--- Data for processing ---
Segment Open
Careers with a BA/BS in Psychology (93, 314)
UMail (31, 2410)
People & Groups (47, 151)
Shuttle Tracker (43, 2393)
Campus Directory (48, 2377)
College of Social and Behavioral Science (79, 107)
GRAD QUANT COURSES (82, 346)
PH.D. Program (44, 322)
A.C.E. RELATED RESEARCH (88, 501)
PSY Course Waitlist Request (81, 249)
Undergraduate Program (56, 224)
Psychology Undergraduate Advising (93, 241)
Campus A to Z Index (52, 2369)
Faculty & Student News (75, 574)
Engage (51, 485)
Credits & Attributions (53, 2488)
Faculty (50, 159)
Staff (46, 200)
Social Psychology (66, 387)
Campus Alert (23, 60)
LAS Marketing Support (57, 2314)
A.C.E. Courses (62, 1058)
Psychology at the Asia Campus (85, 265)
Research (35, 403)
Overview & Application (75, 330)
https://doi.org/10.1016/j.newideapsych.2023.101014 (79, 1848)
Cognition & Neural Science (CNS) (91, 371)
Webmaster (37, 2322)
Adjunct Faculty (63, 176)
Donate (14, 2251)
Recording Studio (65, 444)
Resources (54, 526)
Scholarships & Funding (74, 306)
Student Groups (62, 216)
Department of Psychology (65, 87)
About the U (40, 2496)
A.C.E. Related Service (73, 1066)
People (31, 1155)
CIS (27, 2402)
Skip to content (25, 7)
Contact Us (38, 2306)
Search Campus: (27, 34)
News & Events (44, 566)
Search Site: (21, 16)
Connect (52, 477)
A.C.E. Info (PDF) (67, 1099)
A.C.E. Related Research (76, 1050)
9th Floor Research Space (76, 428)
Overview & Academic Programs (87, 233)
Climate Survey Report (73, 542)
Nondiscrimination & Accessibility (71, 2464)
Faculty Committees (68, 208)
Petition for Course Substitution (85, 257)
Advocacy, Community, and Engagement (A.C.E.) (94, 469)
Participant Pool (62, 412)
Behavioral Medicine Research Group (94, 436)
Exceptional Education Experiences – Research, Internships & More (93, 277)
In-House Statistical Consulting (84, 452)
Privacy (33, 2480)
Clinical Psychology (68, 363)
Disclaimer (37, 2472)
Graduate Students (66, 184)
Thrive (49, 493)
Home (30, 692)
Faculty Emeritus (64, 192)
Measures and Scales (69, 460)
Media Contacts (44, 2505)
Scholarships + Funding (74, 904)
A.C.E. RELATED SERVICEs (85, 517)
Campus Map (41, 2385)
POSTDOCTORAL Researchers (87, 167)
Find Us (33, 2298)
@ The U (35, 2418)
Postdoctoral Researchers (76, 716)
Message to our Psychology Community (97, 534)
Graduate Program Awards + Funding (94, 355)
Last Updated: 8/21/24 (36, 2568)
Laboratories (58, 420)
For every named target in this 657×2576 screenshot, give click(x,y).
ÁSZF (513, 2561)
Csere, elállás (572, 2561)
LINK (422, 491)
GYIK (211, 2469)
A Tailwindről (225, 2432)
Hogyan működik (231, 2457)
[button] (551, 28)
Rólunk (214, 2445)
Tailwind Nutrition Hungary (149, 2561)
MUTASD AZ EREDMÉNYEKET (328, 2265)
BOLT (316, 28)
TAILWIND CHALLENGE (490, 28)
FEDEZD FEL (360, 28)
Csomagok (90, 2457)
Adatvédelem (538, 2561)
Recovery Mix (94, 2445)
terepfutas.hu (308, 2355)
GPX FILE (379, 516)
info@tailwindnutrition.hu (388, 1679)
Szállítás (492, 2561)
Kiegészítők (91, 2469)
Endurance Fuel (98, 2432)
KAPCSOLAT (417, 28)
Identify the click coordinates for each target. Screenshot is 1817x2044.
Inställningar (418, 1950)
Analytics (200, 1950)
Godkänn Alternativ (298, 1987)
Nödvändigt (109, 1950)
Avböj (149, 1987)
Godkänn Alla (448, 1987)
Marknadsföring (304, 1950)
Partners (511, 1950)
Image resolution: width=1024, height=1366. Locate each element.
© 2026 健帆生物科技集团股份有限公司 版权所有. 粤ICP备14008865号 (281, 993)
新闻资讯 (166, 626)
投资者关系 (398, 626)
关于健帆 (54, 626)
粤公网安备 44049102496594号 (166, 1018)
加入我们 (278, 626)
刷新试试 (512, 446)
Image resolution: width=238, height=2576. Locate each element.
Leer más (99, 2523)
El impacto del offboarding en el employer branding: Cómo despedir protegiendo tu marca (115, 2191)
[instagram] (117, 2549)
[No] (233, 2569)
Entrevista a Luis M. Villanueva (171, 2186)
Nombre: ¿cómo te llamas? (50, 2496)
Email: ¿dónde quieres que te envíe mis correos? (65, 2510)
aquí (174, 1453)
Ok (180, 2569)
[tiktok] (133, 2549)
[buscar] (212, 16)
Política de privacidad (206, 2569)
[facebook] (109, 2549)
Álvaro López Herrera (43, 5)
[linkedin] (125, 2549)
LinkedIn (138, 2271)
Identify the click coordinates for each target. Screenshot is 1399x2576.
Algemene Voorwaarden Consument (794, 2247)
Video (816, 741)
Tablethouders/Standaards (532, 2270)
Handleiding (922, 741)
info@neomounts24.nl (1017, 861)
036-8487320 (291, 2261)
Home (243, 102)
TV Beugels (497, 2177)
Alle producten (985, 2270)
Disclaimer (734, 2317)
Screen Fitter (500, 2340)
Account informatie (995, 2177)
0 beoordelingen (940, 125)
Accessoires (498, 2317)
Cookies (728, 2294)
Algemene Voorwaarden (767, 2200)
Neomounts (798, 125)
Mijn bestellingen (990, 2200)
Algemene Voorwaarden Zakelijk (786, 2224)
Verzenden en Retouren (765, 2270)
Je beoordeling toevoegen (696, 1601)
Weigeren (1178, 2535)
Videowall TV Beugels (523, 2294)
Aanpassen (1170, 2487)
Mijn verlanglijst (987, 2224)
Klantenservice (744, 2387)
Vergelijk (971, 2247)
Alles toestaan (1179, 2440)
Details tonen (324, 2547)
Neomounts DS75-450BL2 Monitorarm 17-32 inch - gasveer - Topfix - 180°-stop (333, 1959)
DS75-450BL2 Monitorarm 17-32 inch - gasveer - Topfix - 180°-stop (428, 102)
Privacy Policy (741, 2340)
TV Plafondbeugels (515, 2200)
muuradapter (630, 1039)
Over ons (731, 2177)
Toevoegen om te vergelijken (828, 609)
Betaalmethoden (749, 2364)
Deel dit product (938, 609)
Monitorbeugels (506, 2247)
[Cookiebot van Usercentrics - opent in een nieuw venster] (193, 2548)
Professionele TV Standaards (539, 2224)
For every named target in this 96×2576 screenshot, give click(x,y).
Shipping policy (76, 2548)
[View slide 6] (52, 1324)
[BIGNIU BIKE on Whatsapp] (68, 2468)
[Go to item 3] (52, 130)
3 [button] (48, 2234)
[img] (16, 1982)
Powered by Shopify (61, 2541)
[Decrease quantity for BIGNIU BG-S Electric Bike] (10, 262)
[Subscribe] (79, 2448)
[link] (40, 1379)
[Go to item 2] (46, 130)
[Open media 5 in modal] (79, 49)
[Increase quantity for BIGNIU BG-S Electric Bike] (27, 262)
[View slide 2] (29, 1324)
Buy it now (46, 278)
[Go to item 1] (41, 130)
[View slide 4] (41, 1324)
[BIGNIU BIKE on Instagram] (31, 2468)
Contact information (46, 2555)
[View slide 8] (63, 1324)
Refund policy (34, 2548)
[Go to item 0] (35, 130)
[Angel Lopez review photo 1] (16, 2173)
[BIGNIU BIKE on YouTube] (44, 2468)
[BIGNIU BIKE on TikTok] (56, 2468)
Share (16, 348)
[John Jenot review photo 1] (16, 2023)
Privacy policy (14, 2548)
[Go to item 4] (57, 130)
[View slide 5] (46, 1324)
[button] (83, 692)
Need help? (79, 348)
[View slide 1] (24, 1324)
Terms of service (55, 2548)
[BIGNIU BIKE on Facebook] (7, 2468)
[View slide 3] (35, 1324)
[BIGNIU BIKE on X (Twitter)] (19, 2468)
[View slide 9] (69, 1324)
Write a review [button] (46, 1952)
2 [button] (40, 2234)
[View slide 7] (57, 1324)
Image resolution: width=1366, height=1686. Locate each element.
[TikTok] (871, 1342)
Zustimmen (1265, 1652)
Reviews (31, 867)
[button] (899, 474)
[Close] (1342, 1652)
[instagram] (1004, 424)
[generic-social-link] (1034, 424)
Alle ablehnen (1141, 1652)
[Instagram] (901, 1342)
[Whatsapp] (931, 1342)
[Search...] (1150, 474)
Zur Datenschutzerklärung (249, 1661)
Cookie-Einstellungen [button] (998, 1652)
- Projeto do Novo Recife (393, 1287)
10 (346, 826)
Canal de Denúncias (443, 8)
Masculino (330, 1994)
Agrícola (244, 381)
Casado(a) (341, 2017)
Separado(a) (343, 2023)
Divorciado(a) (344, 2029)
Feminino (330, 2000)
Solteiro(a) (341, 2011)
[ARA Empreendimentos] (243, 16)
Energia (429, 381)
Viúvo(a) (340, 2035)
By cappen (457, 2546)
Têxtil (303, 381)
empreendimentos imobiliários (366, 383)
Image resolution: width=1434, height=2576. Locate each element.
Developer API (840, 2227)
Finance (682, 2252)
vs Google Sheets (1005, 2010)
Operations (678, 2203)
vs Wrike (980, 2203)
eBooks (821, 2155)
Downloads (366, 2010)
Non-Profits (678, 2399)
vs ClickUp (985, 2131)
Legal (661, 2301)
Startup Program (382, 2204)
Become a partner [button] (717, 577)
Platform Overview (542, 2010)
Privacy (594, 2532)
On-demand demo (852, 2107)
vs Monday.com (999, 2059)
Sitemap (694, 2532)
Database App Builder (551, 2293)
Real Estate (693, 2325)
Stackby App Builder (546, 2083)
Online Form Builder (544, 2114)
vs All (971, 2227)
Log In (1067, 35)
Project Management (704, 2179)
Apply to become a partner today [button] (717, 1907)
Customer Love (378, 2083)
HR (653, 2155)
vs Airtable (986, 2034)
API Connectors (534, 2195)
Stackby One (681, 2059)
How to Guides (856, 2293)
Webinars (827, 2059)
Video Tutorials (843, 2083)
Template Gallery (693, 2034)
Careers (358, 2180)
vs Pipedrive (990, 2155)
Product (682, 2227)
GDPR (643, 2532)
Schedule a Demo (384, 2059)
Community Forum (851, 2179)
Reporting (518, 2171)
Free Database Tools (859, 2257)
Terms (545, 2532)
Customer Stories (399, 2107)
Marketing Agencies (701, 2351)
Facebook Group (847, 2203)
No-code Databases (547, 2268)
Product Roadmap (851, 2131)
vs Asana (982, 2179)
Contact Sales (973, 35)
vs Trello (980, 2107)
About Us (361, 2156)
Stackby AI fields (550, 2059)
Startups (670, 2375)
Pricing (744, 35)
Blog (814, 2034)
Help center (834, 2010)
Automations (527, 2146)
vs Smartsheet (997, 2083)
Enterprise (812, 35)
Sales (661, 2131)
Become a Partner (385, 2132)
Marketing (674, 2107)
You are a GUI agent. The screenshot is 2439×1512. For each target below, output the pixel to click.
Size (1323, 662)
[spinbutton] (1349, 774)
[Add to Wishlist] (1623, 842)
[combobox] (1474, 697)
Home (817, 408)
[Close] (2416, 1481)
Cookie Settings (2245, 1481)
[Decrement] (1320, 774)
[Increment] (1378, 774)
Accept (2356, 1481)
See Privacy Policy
Segment Closed
--- What you have to do ---
Filter the entries above down to the lines that contain the word "every".

--- Written answer ---
For every named target in this 657×2576 screenshot, give click(x,y).
For every named target in this 96×2576 screenshot, give click(x,y).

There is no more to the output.